PROBLEM: In the material below, some lines carry "agent". Copy each such line.

INFORMATION SUPPLIED:
———

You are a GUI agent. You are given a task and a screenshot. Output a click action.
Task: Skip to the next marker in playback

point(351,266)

———

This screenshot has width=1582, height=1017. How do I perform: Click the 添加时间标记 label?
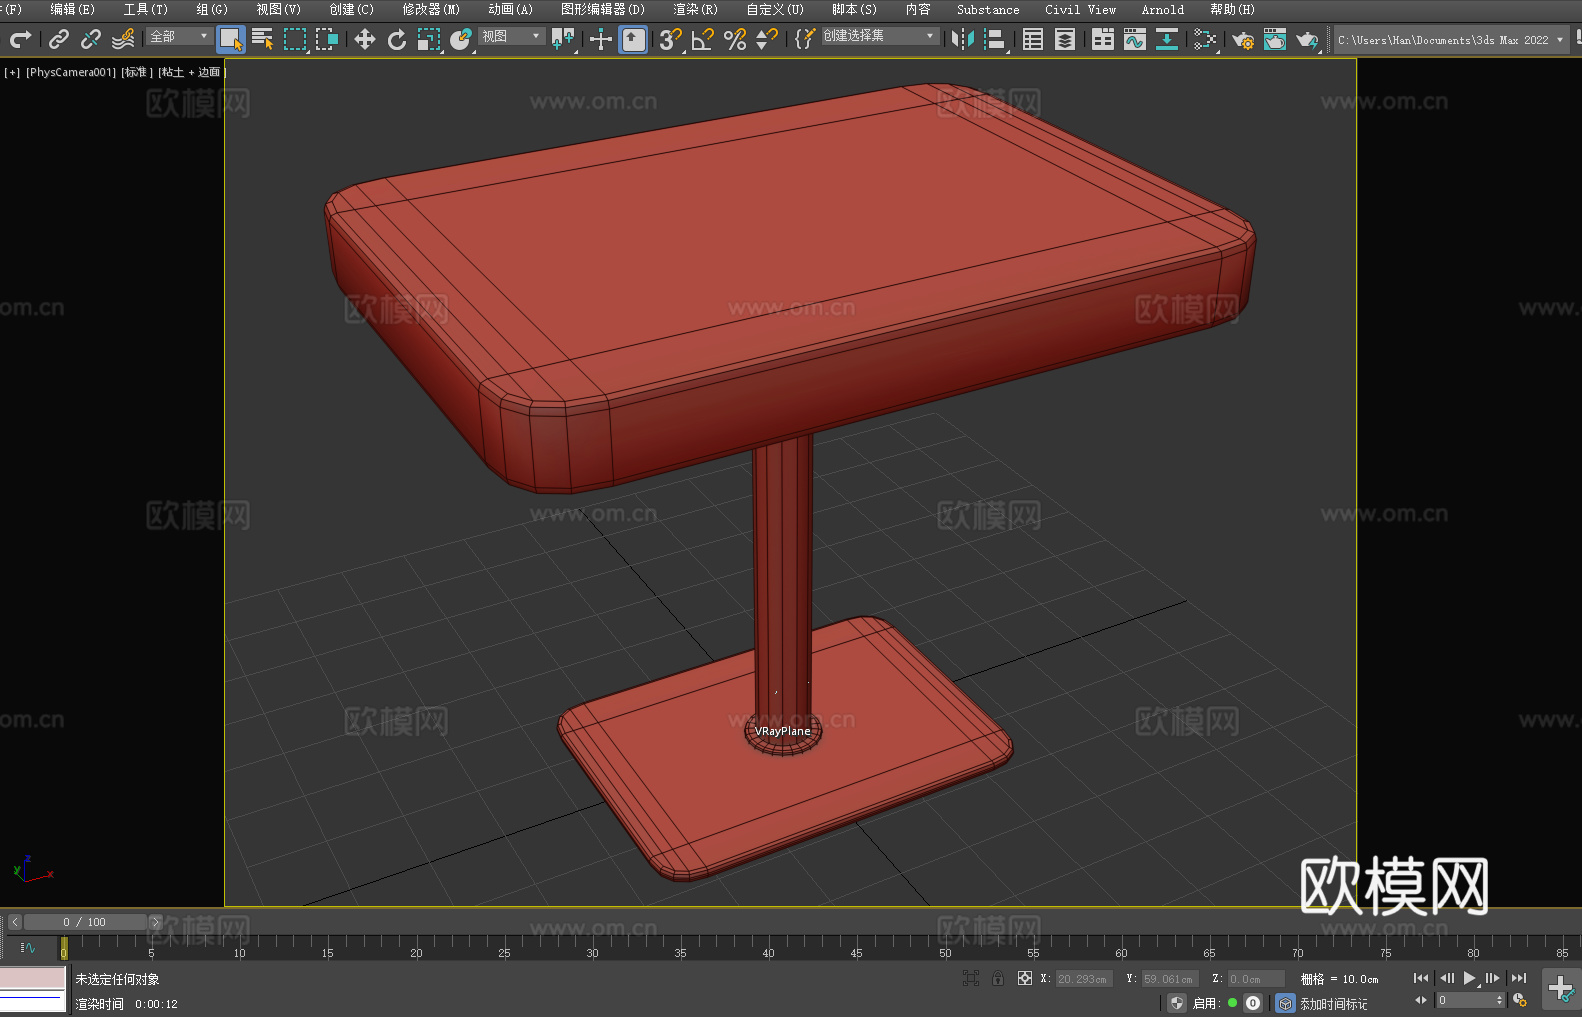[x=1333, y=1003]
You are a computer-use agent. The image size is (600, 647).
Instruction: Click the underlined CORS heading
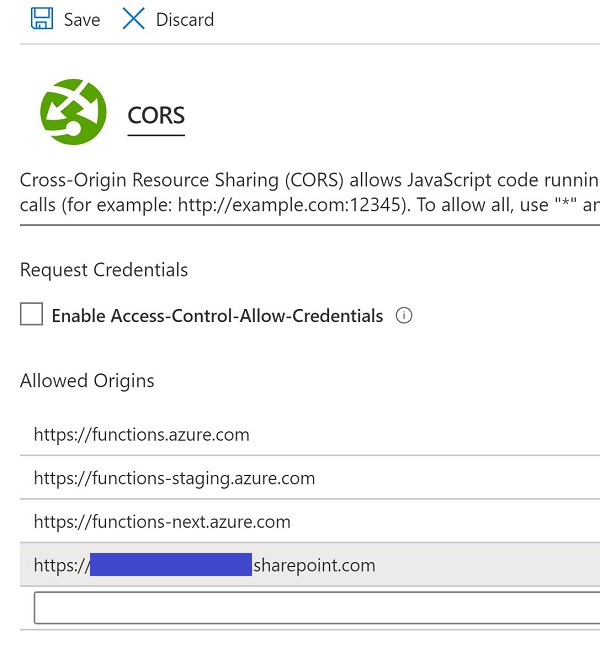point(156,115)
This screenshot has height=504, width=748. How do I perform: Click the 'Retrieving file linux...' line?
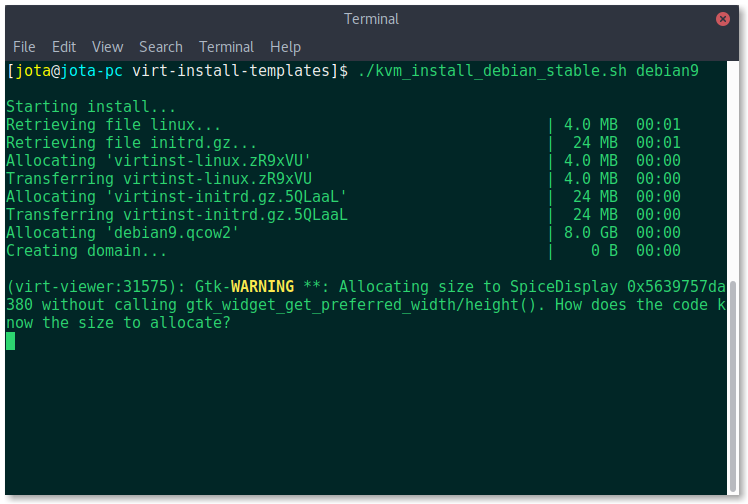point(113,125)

———

TASK ANSWER:
You are a GUI agent. You are given a task and a screenshot. Output a click action.
You are a computer-use agent. The image size is (600, 647).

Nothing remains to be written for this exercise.